3. preparation method according to claim 2, wherein step a) described in catalyzer be selected from triethylamine, sodium bicarbonate.
4. preparation method according to claim 1, wherein, step a) is carried out at methylene dichloride, chloroform, acetonitrile or under wherein the two mixture does solvent condition.
5. preparation method according to claim 1, wherein step a) described in Butyltriphenylphosphonium chloride, paratolunitrile acid anhydride are selected to toluyl protective material.
6. preparation method according to claim 1, wherein step b) described in reductive agent be selected from SnCl 2, LiAlH 4, LiAlH (OEt) 3, LiAlH (NR 2) 3, DIBAL-H, when reductive agent is selected from LiAlH (NR 2) 3time, R is the straight or branched alkyl of C1-C4.
7. preparation method according to claim 6, wherein step b) described in reductive agent be selected from SnCl 2, LiAlH 4.
8. preparation method according to claim 1, wherein, step c) comprising: compound 4 is reacted 30-100min in acid condition, and regulate the pH value of reaction solution for 8.0-9.0 with pH adjusting agent, organic solvent extraction, concentrating under reduced pressure, obtains compound 5.
9. preparation method according to claim 8, wherein, step c) comprising: compound 4 is reacted 30-50min in acid condition, and regulate the pH value of reaction solution for 8.0-9.0 with pH adjusting agent, organic solvent extraction, concentrating under reduced pressure, obtains compound 5.
10. the preparation method according to claim 1 or 8, wherein, step c) described in acidic conditions, refer to and to react under content is the aqueous hydrochloric acid of 10 ~ 23 volume % or content is the aqueous sulfuric acid existence condition of 5 ~ 75 volume %.

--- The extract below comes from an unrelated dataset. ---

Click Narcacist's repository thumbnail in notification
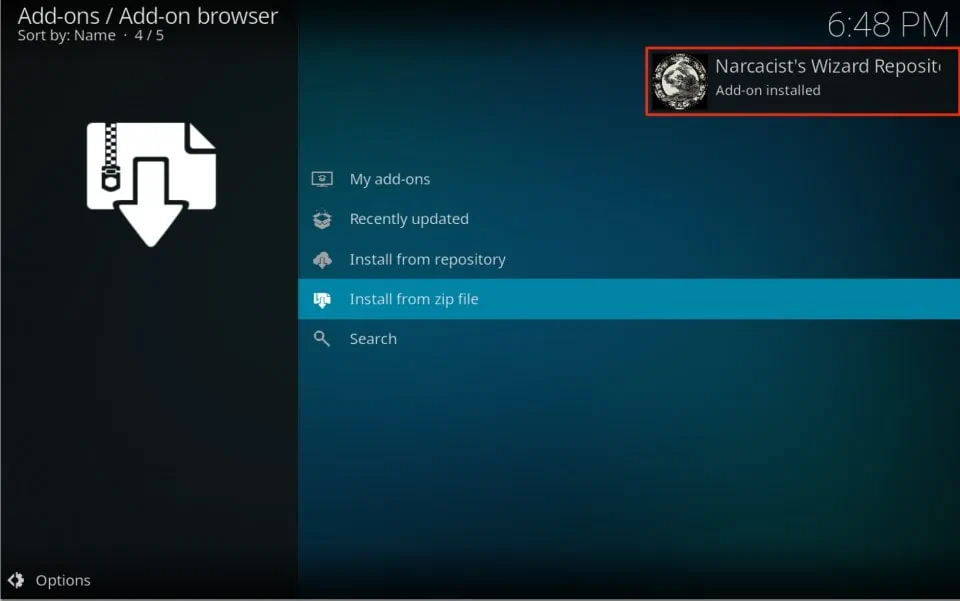 tap(678, 81)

11. preparation methods according to claim 1 or 8, wherein, step c) described in pH adjusting agent be selected from sodium hydroxide, sodium carbonate, sodium bicarbonate, triethylamine, pyridine.
12. preparation methods according to claim 11, wherein, step c) described in pH adjusting agent be selected from triethylamine or sodium bicarbonate.
13. preparation methods according to claim 1, wherein, step c) carry out under methyl alcohol does solvent condition.
14. preparation methods according to claim 1, steps d) described in compound 5 be 1:0.85 ~ 1.0 with the mol ratio fed intake to toluyl protective material.
15. preparation methods according to claim 1, wherein, step c) and d) be all carry out at methylene dichloride, chloroform, acetonitrile or under wherein the two mixture does solvent condition.
16. preparation methods according to claim 1, wherein, steps d) described in catalyzer be selected from ammoniacal liquor, triethylamine, sodium bicarbonate, sodium carbonate, pyridine; Described is selected from Butyltriphenylphosphonium chloride, paratolunitrile acid anhydride to toluyl protective material.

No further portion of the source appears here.